As I said before, I had to change a couple of the k & l iterators. In addition, in order to get sane results I had to change sumsq1, sumsq2 and sumpr to += and deleted the +10 from "float pearson = (top/bottom)*(num/(num+10))".

Many thanks for all your work - I'd still be nowhere without it.

Andy

Anonymous said...

Oh! I see - the +10 is the alpha value for the shrinking of the pearson. Sorry, missed that bit. I couldn't work out why comparing a movie against itself wasn't coming out with 1.0 with that in there - but I saw after that without this, you get lots of 1.0 values for movies with low support.

Sorry for spamming your blog with my noobishness, Larry.

by321 said...

Larry, what's the probe and qualifying RMSE of your KNN algorithm ?

Larry Freeman said...

Hi Newman!,

I've haven't completed the KNN algorithm yet so I don't have an answer for you.

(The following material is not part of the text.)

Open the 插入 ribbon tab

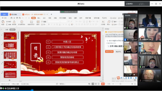39,18
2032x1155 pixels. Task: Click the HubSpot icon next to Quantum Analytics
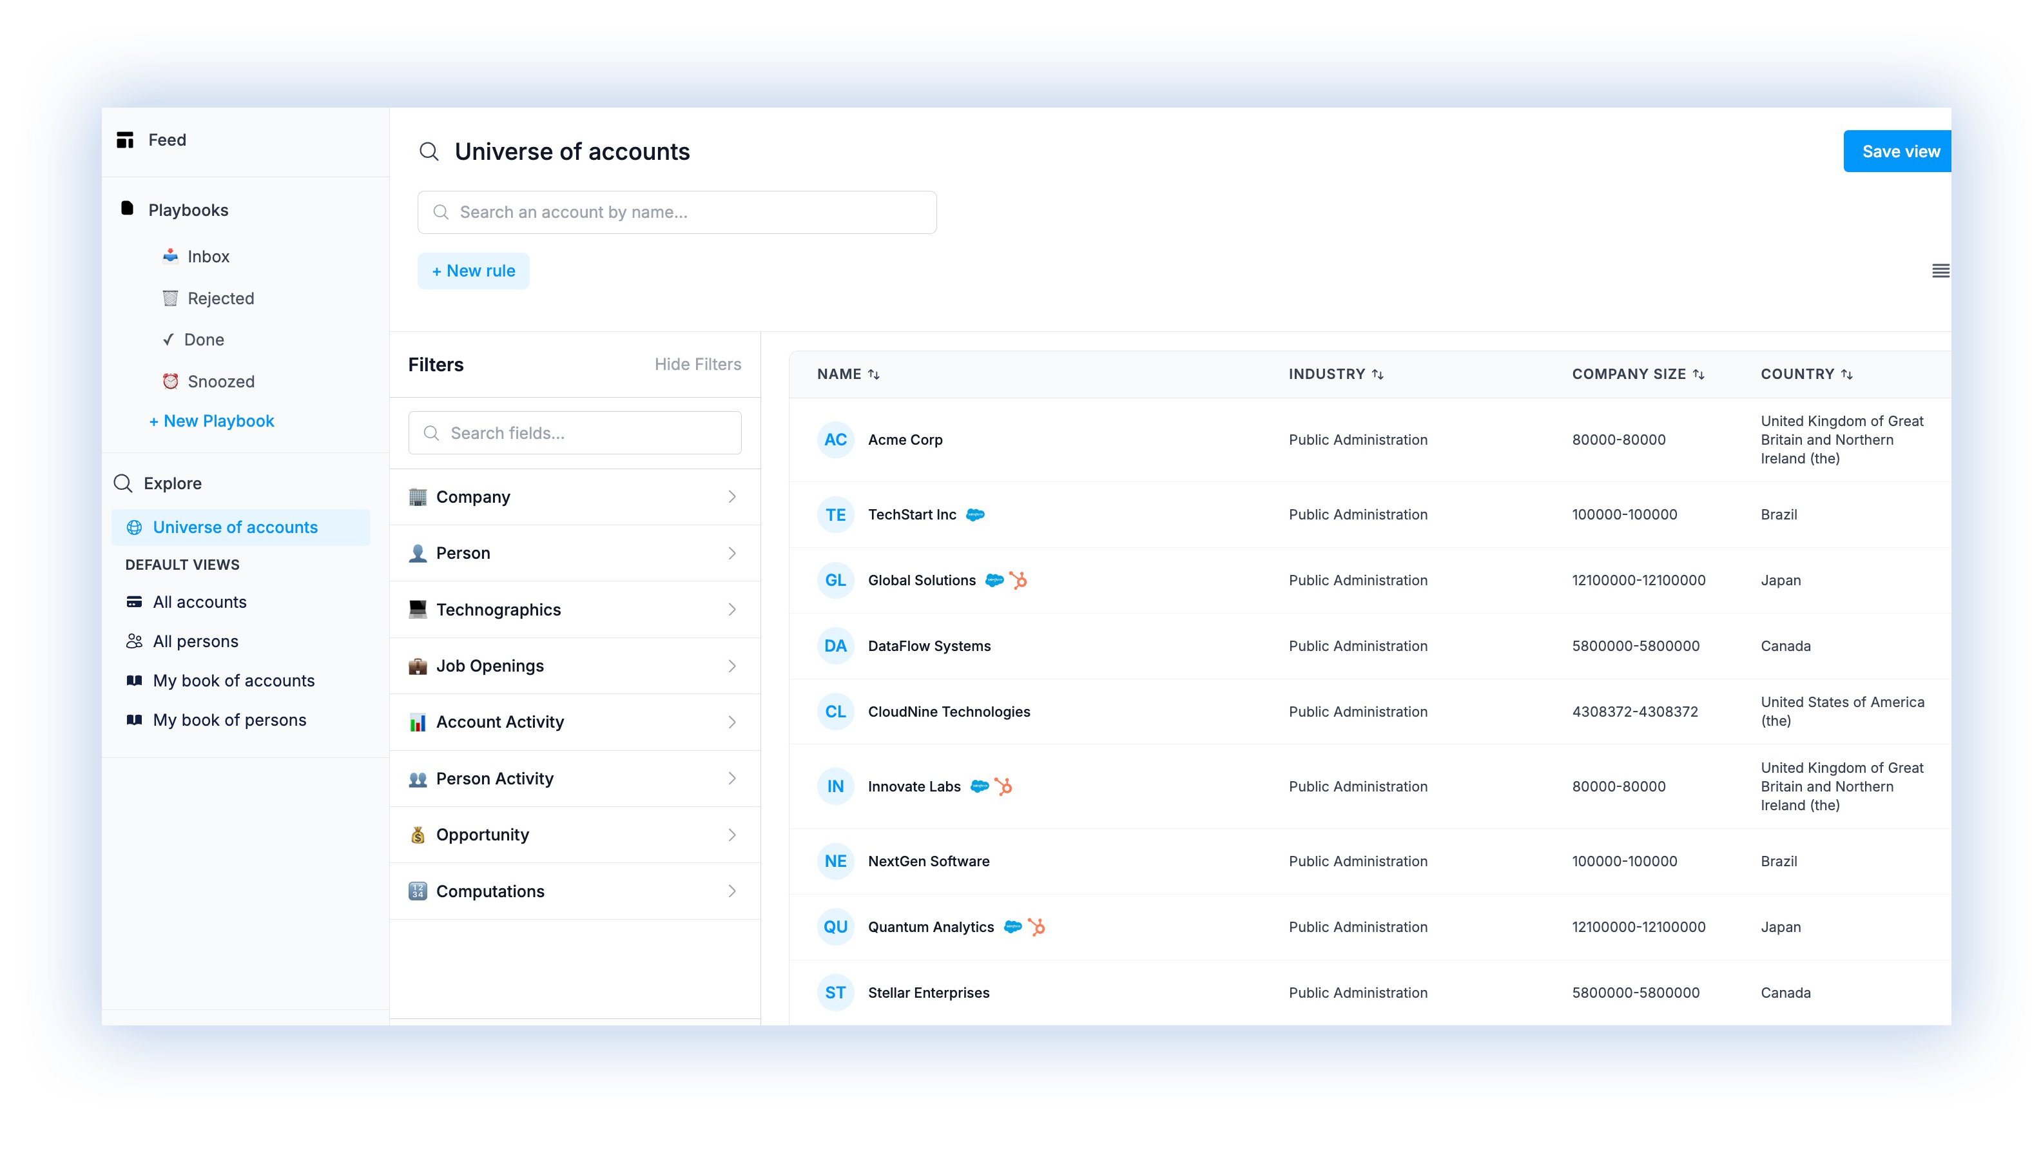(1037, 927)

Recently, I've been working with SVD, SVD++, and the Brism.

I am planning to finish my work with KNN after I get SVD++ working.

-Larry

Larry Freeman said...

Hi Newman!,

My standard version of KNN improved my quiz RMSE by 5.

KNN combined with SVD++, etc. gave me a quiz score of .8848.

by321 said...

Hi Larry,

There's a typo here: "My standard version of KNN improved my quiz RMSE by 5." ?

I just finish a blog on my optimizations of KNN calculations. I'd appreciate it if you take a quick look and tell me if some part is not clear ?

Larry Freeman said...

Hi Newman!,

Yes, a typo. I meant, I improved by .0005.

I've been thinking about RMSE with a multiple of 1000.

I haven't submitted my implementation of the BellKor knn yet. I am hoping to do that tonight.

I'll be very glad to review your blog entry.

Cheers,

-Larry

GETA said...

Hi Larry,


Thank you for this blog !

T have a question about the pearson correlation formula:

When I compute correlation between 2 movies evaluated by 2 users

Exemple:
user 1 gives following ratings : 1, 1, 1 to movie : M1, M2, M3.
user 2 gives following ratings : 1,1,1 to movies: M1, M2, M3.

the result of the pearson correlation formula is 0.

So How I could interprate this result?

Thank for your helps.

Amel.

Larry Freeman said...

Hi Amel,

Remember a result is between 1 and -1. 0 Means that the two results are not as similar as they could be (1 is closest) and they are not as dissimilar as they could be (-1 is the farthest).